Why fans and progressing skiers care
Fans and progressing skiers care about Naomi Urness because she represents a realistic, exciting version of the freeski pathway. She is not yet a household name on World Cup podiums, but she has already proved herself against strong international fields at Junior Worlds and NorAm events, all while staying rooted in the culture of her local club. Her story shows that you can grow up at a resort like Mont-Tremblant, work through club programs, earn support like the Spirit of Sarah scholarship and NextGen selection, and end up battling for NorAm overall titles in slopestyle and big air.

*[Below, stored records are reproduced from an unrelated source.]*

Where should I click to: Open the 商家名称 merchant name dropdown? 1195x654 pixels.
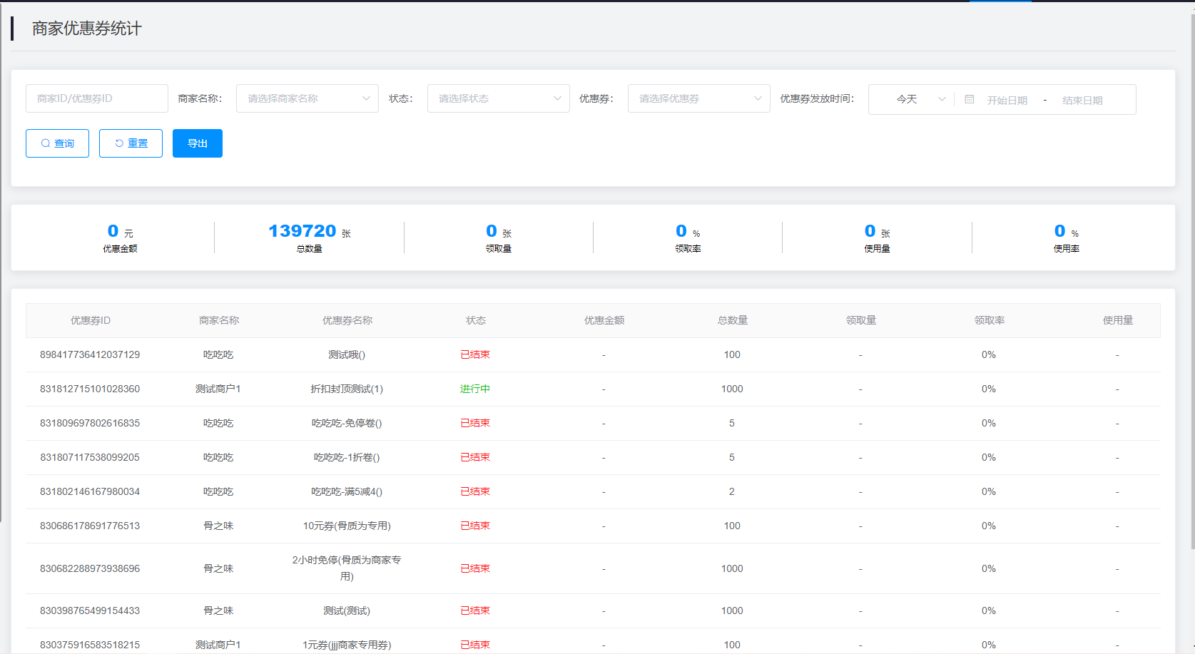click(x=307, y=98)
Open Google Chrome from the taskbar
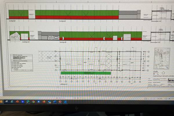Screen dimensions: 174x116 pos(33,102)
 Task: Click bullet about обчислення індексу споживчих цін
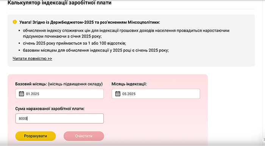(126, 33)
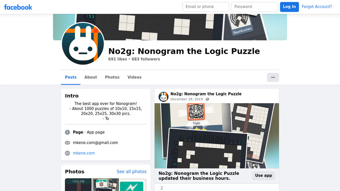Click See all photos link
Viewport: 340px width, 191px height.
132,172
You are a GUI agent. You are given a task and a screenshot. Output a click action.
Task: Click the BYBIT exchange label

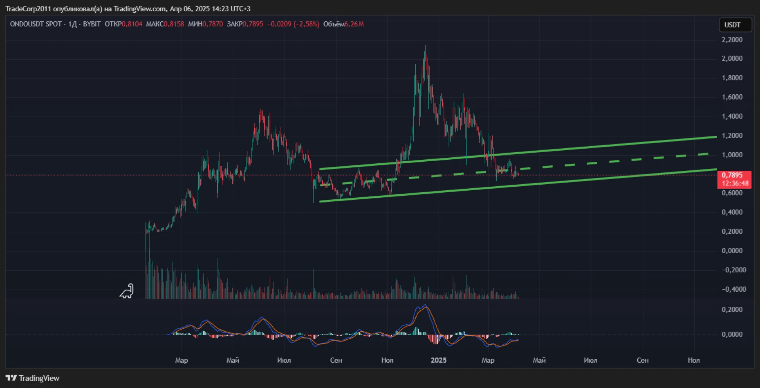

For young riders, especially girls coming up through Canadian clubs, her trajectory offers a clear template. Spend time in structured training, build strong basics on rails and jumps, use local parks and airbags to progress safely, and then test yourself step by step: provincial events, national championships, NorAm starts and eventually international championships. Watching how Urness skis—how she manages speed, chooses tricks she can land cleanly and handles big days on the NorAm circuit—turns her career into a practical guide for anyone who wants to move from local park laps toward the level where World Cups and Olympic dreams start to feel genuinely within reach.